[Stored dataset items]
________________________

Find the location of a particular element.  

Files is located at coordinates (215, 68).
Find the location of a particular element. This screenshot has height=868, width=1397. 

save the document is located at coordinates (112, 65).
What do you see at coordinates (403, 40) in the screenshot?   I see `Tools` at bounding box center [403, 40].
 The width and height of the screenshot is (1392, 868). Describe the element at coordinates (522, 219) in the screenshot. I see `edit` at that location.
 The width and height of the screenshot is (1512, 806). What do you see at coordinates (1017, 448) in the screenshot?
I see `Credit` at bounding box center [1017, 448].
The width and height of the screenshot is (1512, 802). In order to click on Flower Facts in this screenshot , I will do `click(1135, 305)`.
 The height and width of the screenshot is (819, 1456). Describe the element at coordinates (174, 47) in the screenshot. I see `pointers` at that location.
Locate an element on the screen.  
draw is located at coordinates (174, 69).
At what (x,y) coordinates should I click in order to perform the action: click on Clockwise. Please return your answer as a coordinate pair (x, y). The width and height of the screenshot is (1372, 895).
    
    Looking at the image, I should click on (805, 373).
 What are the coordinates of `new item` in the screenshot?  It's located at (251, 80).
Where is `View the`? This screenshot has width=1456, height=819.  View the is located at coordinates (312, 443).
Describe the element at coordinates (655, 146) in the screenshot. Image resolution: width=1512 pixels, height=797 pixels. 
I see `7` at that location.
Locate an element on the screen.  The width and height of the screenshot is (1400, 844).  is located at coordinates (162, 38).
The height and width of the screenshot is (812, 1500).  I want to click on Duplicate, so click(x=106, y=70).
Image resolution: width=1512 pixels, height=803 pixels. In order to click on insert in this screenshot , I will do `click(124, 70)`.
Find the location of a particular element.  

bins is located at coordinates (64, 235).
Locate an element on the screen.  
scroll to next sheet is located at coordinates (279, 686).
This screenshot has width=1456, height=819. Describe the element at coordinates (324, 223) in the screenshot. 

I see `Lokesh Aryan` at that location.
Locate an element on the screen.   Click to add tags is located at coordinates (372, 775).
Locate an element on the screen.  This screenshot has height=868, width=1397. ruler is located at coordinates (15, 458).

________________________

Copy out, word for word, the lines of the data between the line holding "coordinates (312, 443)." and the line holding "scroll to next", both of those lines included.

Where is `View the`? This screenshot has width=1456, height=819.  View the is located at coordinates (312, 443).
Describe the element at coordinates (655, 146) in the screenshot. Image resolution: width=1512 pixels, height=797 pixels. 
I see `7` at that location.
Locate an element on the screen.  The width and height of the screenshot is (1400, 844).  is located at coordinates (162, 38).
The height and width of the screenshot is (812, 1500).  I want to click on Duplicate, so click(x=106, y=70).
Image resolution: width=1512 pixels, height=803 pixels. In order to click on insert in this screenshot , I will do `click(124, 70)`.
Find the location of a particular element.  

bins is located at coordinates (64, 235).
Locate an element on the screen.  
scroll to next sheet is located at coordinates (279, 686).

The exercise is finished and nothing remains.